[Brief]: From the line that has "Given: Open the Modify options menu" down to the last line of the data below, set down every line exactly, but none of the pictures.

(Records drawn from a dataset)
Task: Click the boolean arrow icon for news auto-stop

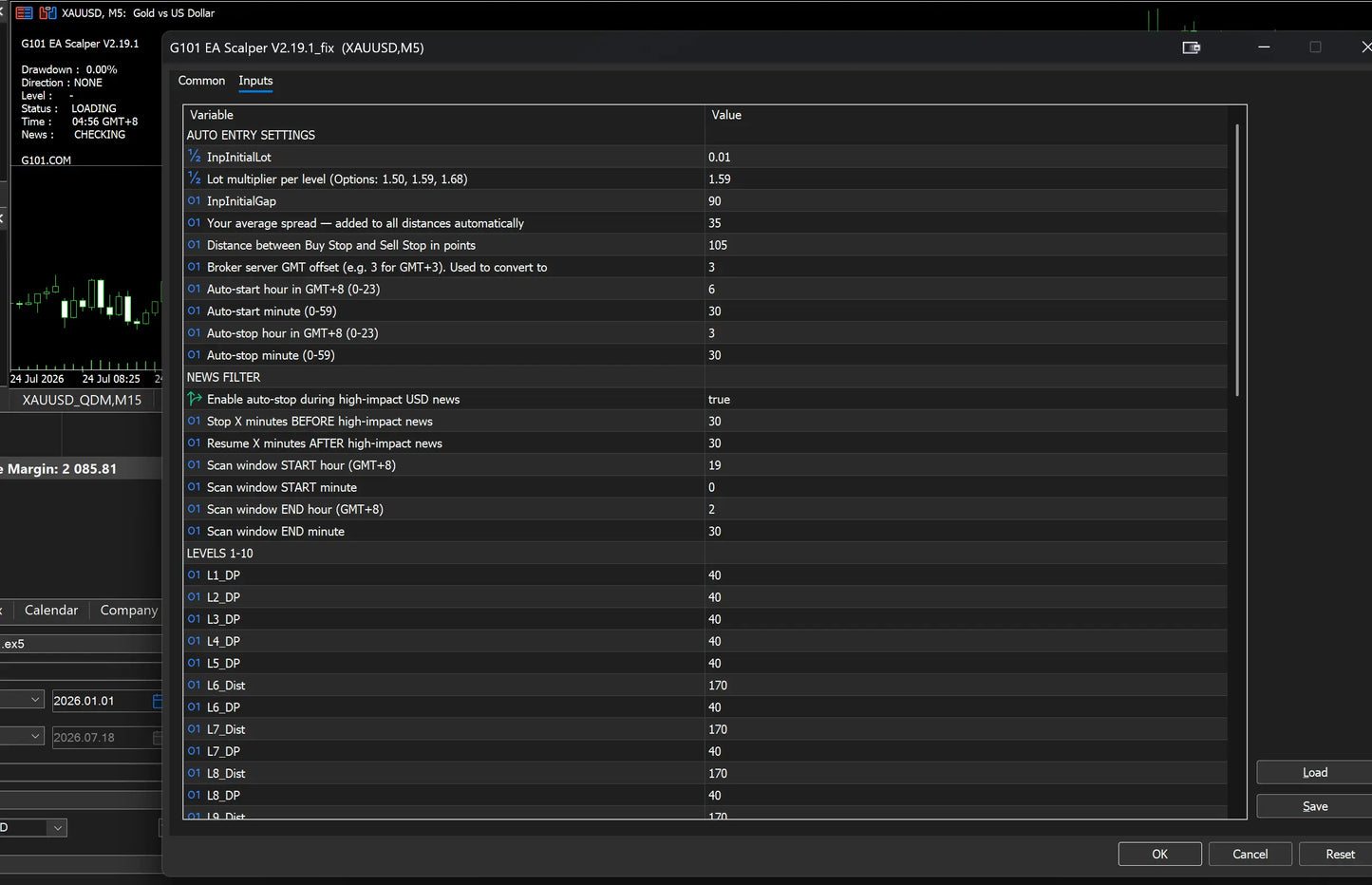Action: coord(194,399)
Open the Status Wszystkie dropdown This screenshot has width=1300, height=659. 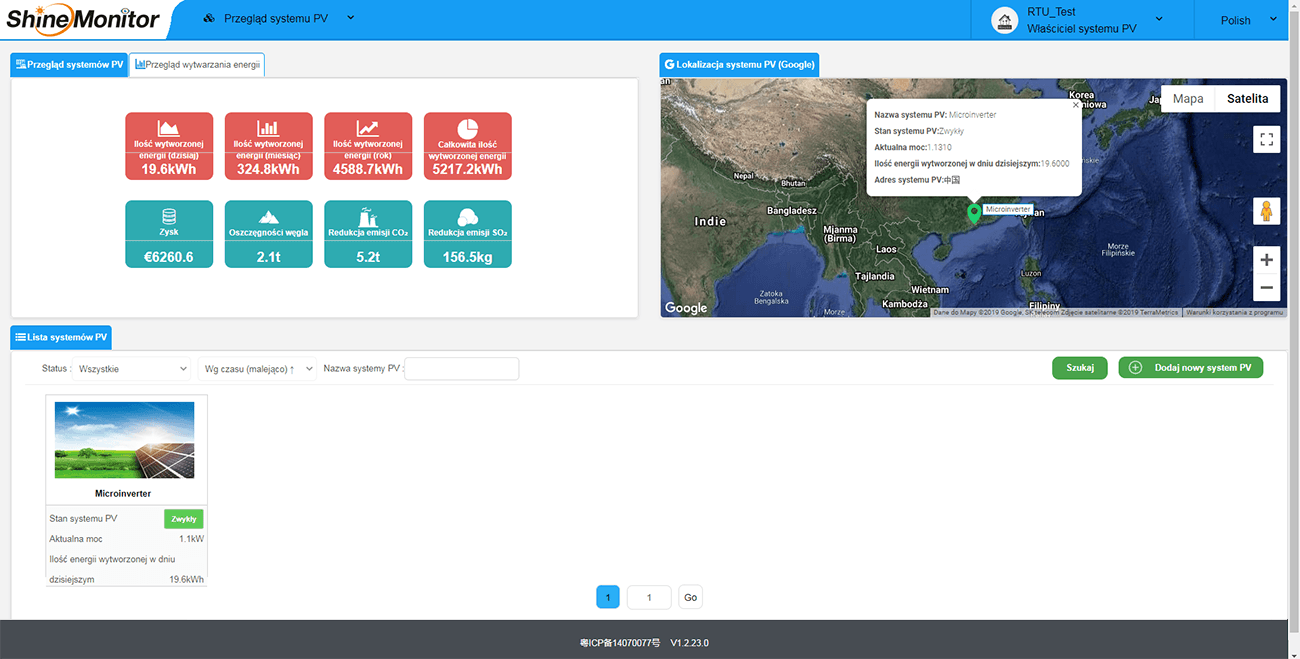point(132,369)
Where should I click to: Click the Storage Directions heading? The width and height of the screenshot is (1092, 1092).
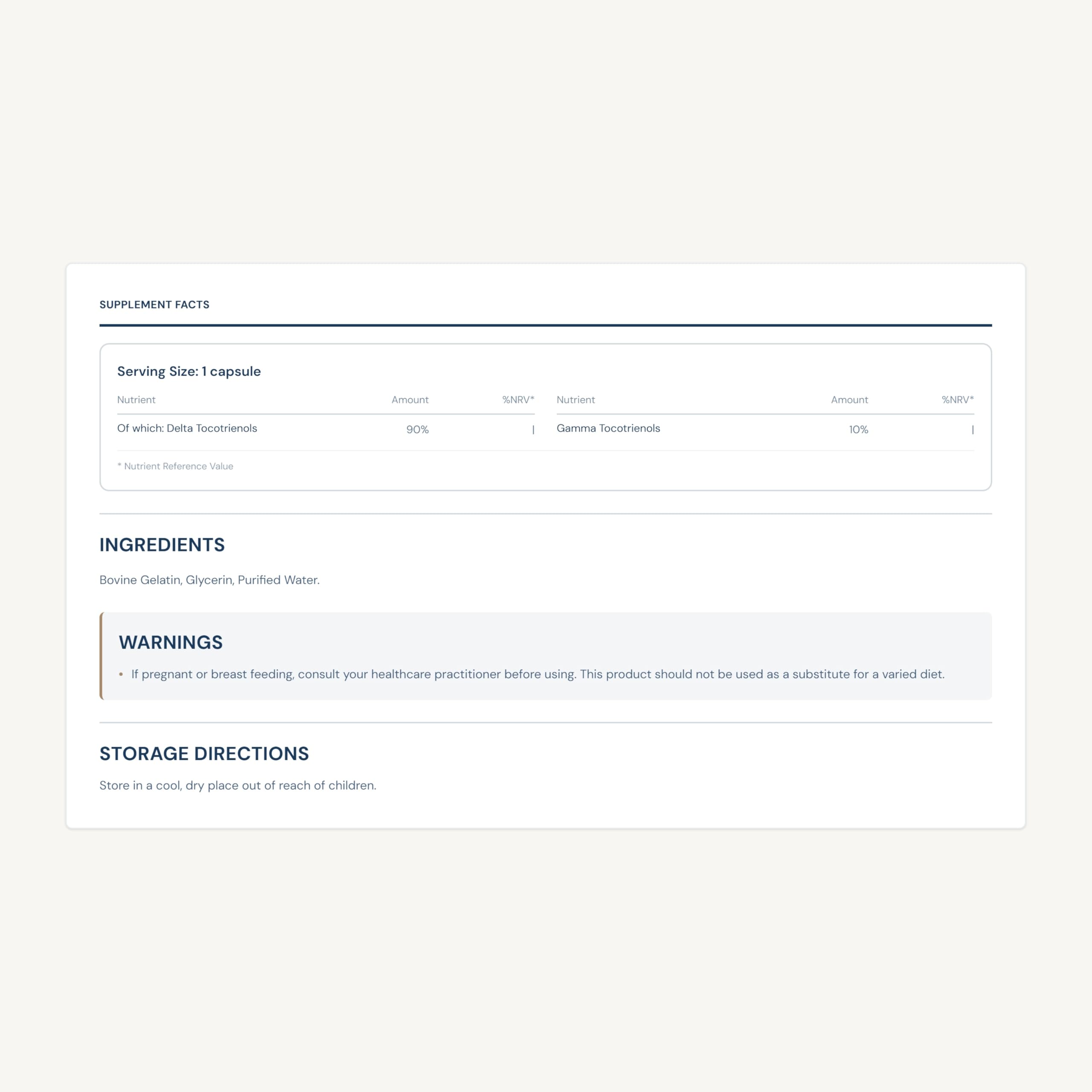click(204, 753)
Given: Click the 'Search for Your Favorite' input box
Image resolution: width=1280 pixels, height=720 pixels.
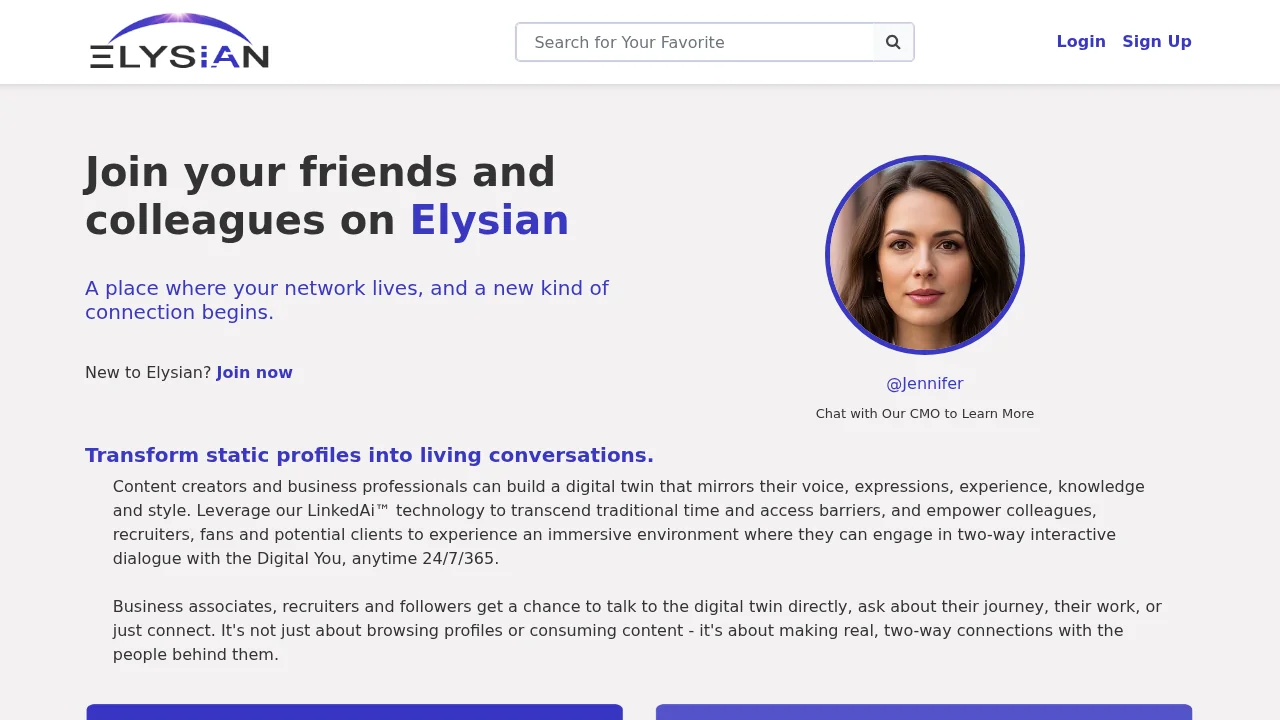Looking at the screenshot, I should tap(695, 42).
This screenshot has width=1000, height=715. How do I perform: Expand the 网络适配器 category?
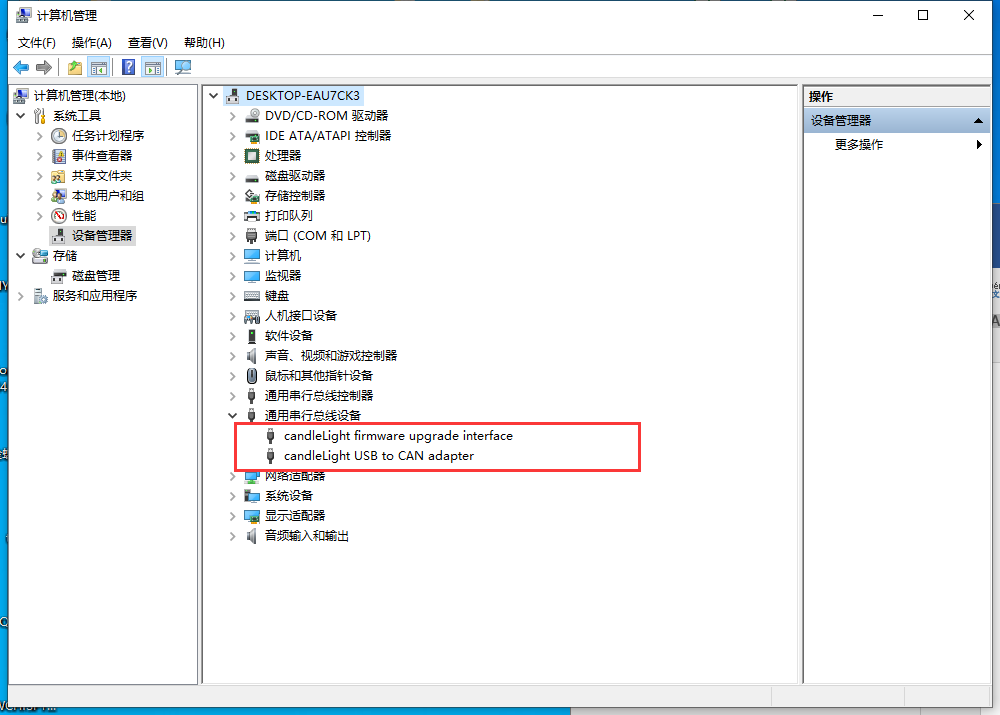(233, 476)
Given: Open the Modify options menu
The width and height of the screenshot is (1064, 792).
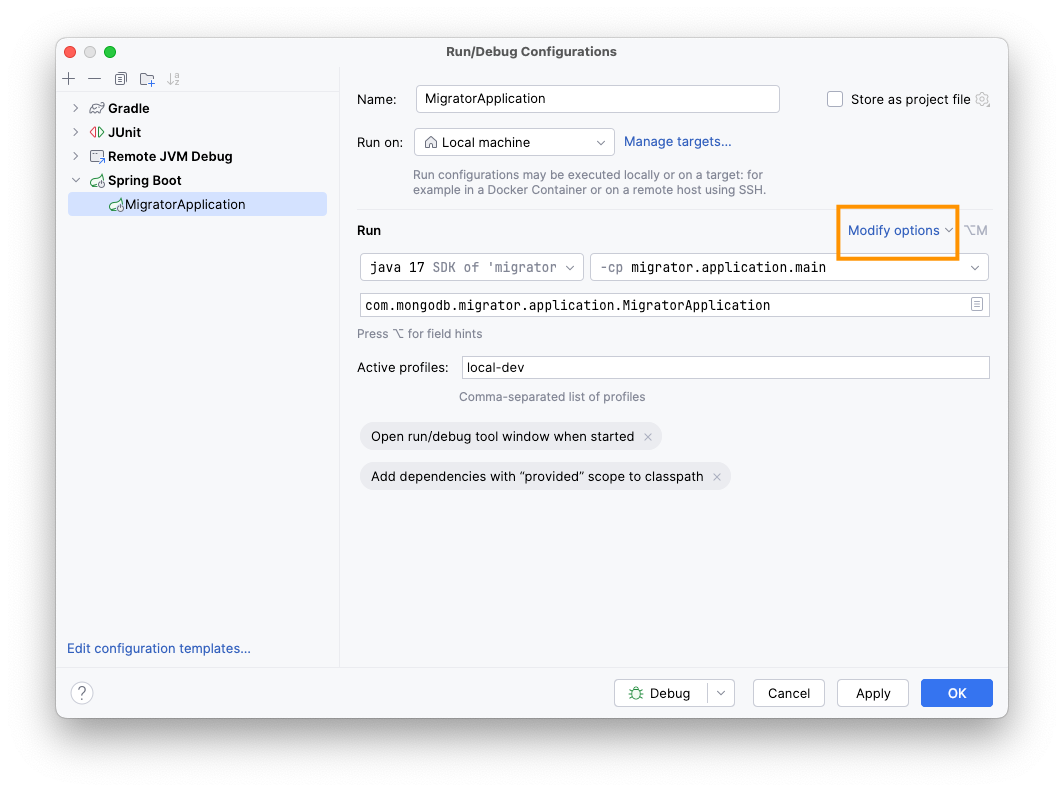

[Solution to this task]:
Given: Open the Modify options menu
The width and height of the screenshot is (1064, 792).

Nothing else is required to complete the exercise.